That looks like a control replication violation. Run with -lg:safe_ctrlrepl 1.

lightsighter commented 9 months ago

If the safe control replication checks don't reveal anything then make a reproducer on sapling.

syamajala commented 9 months ago

It says this point task launch is a control replication violation: https://gitlab.com/legion_s3d/legion_s3d/-/blob/subranks/rhst/s3d.rg?ref_type=heads#L1459

https://gitlab.com/legion_s3d/legion_s3d/-/blob/subranks/rhst/mpi_tasks.rg?ref_type=heads#L127

elliottslaughter commented 9 months ago

That error looks correct to me. You are specifying a different task to launch on every shard.

Shouldn't you launch get_timestep_info(lp_q_rank[{0, 0, 0}])? That will run one point task, and then Legion will broadcast the result.

syamajala commented 9 months ago

I had originally tried get_timestep_info(lp_q_rank[{0, 0, 0}]) way back when I originally moved the mpi tasks to regent and from what I can remember the performance was significantly worse because it was doing a copy from node 0 to every other node.

I have some other ideas I can try though.
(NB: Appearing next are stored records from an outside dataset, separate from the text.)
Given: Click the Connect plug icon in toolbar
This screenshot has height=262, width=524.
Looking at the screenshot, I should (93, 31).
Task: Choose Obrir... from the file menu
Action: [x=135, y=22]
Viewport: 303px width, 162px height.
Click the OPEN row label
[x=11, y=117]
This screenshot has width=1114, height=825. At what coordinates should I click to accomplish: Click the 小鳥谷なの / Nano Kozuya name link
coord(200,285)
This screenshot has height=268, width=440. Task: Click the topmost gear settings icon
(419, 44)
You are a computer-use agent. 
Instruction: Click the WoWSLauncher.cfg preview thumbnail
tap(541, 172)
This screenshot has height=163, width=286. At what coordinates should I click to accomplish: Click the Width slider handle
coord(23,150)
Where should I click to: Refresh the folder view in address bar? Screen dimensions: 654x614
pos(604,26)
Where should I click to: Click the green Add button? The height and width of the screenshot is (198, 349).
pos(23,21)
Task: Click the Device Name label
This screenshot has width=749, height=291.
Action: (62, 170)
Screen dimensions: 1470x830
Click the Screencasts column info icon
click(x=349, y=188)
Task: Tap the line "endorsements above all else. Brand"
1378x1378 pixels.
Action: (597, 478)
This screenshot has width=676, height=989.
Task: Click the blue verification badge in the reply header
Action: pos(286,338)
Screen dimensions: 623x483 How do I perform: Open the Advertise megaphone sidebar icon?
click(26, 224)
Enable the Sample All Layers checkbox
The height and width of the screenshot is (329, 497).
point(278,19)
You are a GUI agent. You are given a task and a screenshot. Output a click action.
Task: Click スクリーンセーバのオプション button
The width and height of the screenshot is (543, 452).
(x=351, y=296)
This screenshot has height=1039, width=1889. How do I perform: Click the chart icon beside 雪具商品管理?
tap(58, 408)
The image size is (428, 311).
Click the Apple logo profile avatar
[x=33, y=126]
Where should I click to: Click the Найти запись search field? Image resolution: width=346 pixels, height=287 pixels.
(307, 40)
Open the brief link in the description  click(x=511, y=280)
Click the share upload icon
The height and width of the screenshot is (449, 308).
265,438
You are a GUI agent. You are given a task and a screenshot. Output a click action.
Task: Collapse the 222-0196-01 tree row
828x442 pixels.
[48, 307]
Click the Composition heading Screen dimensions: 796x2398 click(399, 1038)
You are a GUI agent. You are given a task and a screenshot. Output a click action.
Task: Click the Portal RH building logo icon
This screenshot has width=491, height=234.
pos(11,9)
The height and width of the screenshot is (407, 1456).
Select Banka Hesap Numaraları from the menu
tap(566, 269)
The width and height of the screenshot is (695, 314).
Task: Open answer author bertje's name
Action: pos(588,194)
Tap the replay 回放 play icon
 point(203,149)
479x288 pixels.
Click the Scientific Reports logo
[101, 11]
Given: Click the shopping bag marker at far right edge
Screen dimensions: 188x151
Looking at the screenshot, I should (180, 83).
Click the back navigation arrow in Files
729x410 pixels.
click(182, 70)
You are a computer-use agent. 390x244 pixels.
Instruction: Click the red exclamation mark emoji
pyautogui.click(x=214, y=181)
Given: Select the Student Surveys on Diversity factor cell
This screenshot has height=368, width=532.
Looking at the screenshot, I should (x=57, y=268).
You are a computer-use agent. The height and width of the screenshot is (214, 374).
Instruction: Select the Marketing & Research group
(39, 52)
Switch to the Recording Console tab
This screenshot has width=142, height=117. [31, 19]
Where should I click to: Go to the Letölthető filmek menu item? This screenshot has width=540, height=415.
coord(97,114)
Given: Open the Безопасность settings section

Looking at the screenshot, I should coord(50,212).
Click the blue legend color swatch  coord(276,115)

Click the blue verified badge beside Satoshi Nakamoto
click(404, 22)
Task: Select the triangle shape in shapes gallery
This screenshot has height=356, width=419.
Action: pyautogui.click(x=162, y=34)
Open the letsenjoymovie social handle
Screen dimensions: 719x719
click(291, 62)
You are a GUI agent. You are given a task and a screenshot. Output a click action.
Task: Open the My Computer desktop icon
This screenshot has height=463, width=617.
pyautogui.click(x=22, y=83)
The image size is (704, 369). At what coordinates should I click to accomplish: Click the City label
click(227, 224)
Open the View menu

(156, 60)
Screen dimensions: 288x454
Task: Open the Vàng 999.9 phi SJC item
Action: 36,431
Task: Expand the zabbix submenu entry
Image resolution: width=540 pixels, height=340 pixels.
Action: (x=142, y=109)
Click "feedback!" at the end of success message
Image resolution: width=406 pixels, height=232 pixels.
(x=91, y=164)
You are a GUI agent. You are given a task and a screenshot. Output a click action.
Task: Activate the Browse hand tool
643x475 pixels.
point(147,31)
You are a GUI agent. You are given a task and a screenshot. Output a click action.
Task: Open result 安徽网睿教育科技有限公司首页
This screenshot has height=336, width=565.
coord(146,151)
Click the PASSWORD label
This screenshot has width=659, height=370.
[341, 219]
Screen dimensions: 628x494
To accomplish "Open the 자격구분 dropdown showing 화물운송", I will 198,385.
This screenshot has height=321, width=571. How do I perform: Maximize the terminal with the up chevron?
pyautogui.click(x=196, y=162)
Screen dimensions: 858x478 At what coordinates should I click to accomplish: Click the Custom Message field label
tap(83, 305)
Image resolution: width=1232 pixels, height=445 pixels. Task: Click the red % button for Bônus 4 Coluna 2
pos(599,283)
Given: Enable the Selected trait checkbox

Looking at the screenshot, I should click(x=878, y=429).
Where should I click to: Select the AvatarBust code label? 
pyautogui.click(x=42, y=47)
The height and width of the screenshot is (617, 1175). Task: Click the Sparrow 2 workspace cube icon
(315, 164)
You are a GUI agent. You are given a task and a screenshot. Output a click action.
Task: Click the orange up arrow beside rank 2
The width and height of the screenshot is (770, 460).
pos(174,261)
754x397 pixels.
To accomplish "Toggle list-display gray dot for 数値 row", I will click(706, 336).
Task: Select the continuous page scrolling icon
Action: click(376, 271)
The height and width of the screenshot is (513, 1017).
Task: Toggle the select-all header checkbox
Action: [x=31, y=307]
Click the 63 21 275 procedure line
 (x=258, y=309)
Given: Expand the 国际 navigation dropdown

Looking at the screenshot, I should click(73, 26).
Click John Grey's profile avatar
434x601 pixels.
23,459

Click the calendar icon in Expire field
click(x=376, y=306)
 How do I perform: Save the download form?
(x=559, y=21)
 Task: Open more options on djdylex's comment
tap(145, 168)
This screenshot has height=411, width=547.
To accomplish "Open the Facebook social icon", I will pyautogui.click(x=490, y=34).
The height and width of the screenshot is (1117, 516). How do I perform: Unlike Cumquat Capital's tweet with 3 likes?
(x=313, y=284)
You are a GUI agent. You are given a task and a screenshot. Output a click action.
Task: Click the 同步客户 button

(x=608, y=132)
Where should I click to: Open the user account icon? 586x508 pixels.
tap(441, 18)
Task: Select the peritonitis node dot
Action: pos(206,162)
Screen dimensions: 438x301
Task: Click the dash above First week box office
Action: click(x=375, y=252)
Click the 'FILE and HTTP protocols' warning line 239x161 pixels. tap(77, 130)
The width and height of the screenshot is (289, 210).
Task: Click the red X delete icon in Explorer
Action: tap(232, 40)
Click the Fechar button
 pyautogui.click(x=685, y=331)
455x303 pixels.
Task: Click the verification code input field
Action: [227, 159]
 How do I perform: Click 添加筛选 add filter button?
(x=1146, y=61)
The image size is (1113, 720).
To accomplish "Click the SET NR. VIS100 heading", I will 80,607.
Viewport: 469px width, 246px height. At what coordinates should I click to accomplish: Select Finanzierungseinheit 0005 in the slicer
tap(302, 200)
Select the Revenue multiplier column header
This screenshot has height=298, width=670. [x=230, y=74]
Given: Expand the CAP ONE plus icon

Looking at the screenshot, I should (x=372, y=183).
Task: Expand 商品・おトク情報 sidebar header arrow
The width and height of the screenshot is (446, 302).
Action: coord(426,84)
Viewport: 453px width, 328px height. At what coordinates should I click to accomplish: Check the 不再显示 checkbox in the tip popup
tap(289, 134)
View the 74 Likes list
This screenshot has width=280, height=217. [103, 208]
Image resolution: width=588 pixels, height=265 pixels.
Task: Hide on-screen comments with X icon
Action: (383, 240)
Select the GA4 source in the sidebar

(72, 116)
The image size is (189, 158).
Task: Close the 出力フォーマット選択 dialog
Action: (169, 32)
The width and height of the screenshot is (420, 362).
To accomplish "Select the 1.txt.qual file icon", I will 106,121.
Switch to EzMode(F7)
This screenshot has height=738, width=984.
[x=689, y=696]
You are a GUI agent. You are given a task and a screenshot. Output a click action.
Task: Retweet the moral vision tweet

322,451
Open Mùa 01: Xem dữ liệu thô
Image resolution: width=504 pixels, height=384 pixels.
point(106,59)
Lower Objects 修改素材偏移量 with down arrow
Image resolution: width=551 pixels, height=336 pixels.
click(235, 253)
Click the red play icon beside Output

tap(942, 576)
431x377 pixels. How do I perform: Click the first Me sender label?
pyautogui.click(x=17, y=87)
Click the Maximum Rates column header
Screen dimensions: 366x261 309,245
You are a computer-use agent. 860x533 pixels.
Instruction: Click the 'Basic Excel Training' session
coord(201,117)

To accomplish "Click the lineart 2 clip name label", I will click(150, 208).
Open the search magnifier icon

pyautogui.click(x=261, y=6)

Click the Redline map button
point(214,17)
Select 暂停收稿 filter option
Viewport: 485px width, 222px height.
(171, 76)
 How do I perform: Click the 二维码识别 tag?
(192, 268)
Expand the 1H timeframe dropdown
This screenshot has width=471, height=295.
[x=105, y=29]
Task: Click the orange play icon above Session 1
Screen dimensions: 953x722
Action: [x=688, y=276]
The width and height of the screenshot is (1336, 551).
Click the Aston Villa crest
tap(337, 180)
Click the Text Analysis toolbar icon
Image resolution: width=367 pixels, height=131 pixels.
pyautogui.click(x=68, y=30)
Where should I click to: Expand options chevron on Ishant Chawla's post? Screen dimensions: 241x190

lightsighter commented 9 months ago

I had originally tried get_timestep_info(lp_q_rank[{0, 0, 0}]) way back when I originally moved the mpi tasks to regent and from what I can remember the performance was significantly worse because it was doing a copy from node 0 to every other node.

You should be using the functionality in the mapper to replicate that individual task launch on every node then and produce multiple copies of the data in different places. Replication is replication regardless of whether it is control replication or not. The mapper interface is fully general now when it comes to replicating tasks.

lightsighter commented 9 months ago

We have to fix the control replication violation though. That could be responsible for any number of crashes and hangs. Once you fix it we should try it again both with and without tracing.

syamajala commented 9 months ago

I am testing a fix now.

lightsighter commented 9 months ago

That will run one point task, and then Legion will broadcast the result.

If you're broadcasting regions then collective broadcast copy logic should kick in. If this is a future you should try using the local function tasks.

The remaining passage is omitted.